Rare. ESTC records BL, Bodley and St Andrews [this is not in the online catalogue and may be a confusion with Aberdeen] only in the U.K.; Indiana State (in the Cordell Dictionary collection) only in the USA. WorldCat adds a copy at Aberdeen University. Allston adds four copies in European libraries (including the Bibliotheque Nationale).

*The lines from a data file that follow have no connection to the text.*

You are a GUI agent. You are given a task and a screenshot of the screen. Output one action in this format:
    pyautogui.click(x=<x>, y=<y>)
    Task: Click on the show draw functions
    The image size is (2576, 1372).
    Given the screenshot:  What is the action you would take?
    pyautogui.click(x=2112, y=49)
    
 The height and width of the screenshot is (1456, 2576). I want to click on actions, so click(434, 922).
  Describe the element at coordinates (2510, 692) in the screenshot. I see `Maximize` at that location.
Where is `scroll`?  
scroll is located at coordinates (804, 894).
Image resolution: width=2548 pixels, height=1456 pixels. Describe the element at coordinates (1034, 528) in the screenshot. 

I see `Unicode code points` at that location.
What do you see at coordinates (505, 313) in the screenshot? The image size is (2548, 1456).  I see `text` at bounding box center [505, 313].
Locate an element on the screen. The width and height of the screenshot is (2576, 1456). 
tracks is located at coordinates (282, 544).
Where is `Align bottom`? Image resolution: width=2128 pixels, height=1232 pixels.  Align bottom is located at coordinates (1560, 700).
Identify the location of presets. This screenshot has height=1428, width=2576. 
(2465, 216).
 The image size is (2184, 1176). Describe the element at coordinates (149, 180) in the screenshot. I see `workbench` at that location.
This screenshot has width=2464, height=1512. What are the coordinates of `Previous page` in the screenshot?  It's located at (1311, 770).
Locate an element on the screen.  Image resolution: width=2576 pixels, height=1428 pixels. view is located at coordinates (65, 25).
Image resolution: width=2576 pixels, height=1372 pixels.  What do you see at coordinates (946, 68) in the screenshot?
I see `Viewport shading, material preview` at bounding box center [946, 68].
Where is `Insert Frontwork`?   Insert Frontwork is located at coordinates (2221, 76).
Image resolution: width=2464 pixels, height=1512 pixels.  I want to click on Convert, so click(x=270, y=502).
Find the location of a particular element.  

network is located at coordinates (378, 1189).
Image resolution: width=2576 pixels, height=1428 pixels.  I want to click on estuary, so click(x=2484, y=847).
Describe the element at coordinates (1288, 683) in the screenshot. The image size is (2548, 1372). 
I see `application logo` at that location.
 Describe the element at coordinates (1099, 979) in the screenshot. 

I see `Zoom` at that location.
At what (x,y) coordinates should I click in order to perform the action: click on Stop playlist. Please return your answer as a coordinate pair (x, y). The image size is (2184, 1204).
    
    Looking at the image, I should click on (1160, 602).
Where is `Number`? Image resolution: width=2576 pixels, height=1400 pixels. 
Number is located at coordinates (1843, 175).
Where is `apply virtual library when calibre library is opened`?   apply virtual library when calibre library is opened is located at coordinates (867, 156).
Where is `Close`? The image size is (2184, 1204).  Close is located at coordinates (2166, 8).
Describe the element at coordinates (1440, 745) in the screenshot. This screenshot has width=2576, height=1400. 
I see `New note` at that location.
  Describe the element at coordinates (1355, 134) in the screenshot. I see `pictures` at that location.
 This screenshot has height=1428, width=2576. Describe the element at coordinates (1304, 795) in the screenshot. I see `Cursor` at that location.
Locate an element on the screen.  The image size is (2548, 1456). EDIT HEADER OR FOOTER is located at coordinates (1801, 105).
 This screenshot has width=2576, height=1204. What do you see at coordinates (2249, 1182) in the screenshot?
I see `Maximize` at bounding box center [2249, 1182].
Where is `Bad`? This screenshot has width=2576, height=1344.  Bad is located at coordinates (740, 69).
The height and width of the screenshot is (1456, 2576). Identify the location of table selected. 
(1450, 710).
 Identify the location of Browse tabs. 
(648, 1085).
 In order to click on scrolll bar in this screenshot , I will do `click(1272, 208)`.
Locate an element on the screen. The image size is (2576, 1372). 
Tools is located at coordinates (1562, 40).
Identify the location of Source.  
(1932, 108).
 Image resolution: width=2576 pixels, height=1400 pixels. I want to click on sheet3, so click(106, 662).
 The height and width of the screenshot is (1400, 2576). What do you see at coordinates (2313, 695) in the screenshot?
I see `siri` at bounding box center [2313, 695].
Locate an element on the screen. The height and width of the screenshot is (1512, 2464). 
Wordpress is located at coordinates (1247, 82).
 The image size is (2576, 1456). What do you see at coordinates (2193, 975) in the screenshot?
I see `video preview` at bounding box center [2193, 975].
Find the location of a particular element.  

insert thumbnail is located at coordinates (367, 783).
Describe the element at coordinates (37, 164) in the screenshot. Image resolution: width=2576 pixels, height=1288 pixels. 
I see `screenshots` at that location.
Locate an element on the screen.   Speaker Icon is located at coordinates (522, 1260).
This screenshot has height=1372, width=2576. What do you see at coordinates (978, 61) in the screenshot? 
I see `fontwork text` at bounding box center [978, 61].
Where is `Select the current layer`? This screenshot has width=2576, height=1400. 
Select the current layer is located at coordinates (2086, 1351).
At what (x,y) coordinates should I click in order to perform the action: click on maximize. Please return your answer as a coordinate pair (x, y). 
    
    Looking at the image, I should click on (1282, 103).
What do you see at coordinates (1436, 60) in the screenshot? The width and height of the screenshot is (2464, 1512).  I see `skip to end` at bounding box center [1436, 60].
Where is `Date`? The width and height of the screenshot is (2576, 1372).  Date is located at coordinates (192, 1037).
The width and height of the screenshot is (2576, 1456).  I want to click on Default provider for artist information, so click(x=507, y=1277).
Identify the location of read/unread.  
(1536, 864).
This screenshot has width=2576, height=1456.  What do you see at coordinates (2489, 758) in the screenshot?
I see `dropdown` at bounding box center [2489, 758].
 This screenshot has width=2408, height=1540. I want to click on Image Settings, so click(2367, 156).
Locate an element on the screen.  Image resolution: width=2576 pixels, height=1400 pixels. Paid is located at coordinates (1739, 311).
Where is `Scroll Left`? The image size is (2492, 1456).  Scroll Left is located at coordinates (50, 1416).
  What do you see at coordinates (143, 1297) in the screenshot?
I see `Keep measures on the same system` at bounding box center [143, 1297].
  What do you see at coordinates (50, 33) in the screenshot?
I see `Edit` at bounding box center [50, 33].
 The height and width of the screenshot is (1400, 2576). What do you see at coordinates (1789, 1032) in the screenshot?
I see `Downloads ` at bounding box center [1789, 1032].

Thomas Nugent’s (c.1700-1772) New Pocket Dictionary - “for the use of Schools and private Gentlemen” - was published by Charles and Edward Dilly on Thursday 13th August 1767 prices at 3s “bound and clasped” (see the advertisement in the London Evening Post). Nugent explains the advantage of this compact dictionary in his preface: “by the smallness of its size the following repository of words is become portable to Learners of both Languages [English and French], by which means they can have an easier recourse to it, so often as anything occurs in conversation or reading, with which they are unacquainted. The smallness of the size renders it also of easy purchase, and proper on that accounts in Schools, where Dictionaries of large bulk an expense are become a burden” (A2r). On the composition of the dictionary he notes that, “recourse has been had to the best Dictionaries, French and English, particularly to that of the Royal Academy, which is justly looked upon as the Standard of the French tongue; yet we have take the liberty to insert a few words not adopted by that learned body, where the particular energy of force of expression, seemed to justify the use (A2v). Nugent’s dictionary was repeatedly re-printed into the 20th-century (Alston records a fiftieth edition in 1882 and a London edition of 1990).
All of the early editions are scarce. The first edition is also the only edition which is the sole product of Thomas Nugent – the following 1770 Dublin edition is “corrected and greatly improved by John Astruc” and most of the subsequent editions are edited by J. S. Charrier, French Master to the Royal Academy Portsmouth, who added a supplement of naval and military terms.
This copy is particularly interesting as the English/French volume appears to be in the “clasped” binding which is mentioned in the London Evening Post advertisement; the other volume though has never had a clasp. We know from the manuscript titles on the upper covers that the set is not mixed so it is curious why they are not uniformly bound.